Source data »

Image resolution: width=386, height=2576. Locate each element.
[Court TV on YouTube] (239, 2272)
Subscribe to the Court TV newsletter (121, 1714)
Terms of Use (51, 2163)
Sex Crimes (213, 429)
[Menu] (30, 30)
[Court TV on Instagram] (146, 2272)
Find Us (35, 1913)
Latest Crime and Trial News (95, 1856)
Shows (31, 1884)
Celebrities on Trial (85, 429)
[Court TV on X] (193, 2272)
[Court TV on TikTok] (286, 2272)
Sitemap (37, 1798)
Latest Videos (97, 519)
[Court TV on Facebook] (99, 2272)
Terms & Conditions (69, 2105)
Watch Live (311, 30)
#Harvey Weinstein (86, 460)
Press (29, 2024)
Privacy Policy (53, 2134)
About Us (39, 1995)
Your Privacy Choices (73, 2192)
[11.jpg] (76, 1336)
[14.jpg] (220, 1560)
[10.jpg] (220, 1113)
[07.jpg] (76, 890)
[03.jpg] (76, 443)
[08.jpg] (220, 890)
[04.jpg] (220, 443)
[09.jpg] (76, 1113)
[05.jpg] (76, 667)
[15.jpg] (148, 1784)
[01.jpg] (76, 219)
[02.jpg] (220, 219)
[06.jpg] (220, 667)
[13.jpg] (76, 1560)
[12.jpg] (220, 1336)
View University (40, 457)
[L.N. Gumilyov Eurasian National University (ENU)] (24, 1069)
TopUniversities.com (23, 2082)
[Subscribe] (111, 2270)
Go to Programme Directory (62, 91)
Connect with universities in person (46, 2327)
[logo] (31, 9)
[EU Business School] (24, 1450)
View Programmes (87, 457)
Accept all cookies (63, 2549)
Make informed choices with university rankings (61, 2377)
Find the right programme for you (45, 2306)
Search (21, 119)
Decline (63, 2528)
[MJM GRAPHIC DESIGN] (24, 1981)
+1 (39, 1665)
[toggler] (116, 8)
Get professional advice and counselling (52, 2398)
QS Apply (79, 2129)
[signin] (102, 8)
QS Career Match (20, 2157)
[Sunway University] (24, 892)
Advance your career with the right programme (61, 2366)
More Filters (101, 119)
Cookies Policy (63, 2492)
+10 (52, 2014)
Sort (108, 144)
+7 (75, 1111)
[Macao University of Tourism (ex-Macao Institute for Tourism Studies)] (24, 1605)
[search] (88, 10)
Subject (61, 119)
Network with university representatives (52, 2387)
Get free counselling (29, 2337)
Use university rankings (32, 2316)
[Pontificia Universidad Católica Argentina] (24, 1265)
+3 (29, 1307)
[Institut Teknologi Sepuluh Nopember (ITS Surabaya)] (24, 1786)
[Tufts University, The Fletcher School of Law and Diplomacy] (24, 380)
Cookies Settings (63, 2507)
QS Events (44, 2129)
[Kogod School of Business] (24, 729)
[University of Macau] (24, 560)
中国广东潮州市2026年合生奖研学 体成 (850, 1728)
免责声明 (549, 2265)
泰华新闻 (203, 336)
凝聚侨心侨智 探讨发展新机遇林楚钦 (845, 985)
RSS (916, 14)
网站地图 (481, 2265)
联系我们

Problem details » Reproduce exactly, and only, the part of the listing above that begins at the line with "Terms & Conditions (69, 2105)" and goes on through the line with "Use university rankings (32, 2316)".

Solution below »
Terms & Conditions (69, 2105)
Watch Live (311, 30)
#Harvey Weinstein (86, 460)
Press (29, 2024)
Privacy Policy (53, 2134)
About Us (39, 1995)
Your Privacy Choices (73, 2192)
[11.jpg] (76, 1336)
[14.jpg] (220, 1560)
[10.jpg] (220, 1113)
[07.jpg] (76, 890)
[03.jpg] (76, 443)
[08.jpg] (220, 890)
[04.jpg] (220, 443)
[09.jpg] (76, 1113)
[05.jpg] (76, 667)
[15.jpg] (148, 1784)
[01.jpg] (76, 219)
[02.jpg] (220, 219)
[06.jpg] (220, 667)
[13.jpg] (76, 1560)
[12.jpg] (220, 1336)
View University (40, 457)
[L.N. Gumilyov Eurasian National University (ENU)] (24, 1069)
TopUniversities.com (23, 2082)
[Subscribe] (111, 2270)
Go to Programme Directory (62, 91)
Connect with universities in person (46, 2327)
[logo] (31, 9)
[EU Business School] (24, 1450)
View Programmes (87, 457)
Accept all cookies (63, 2549)
Make informed choices with university rankings (61, 2377)
Find the right programme for you (45, 2306)
Search (21, 119)
Decline (63, 2528)
[MJM GRAPHIC DESIGN] (24, 1981)
+1 (39, 1665)
[toggler] (116, 8)
Get professional advice and counselling (52, 2398)
QS Apply (79, 2129)
[signin] (102, 8)
QS Career Match (20, 2157)
[Sunway University] (24, 892)
Advance your career with the right programme (61, 2366)
More Filters (101, 119)
Cookies Policy (63, 2492)
+10 (52, 2014)
Sort (108, 144)
+7 (75, 1111)
[Macao University of Tourism (ex-Macao Institute for Tourism Studies)] (24, 1605)
[search] (88, 10)
Subject (61, 119)
Network with university representatives (52, 2387)
Get free counselling (29, 2337)
Use university rankings (32, 2316)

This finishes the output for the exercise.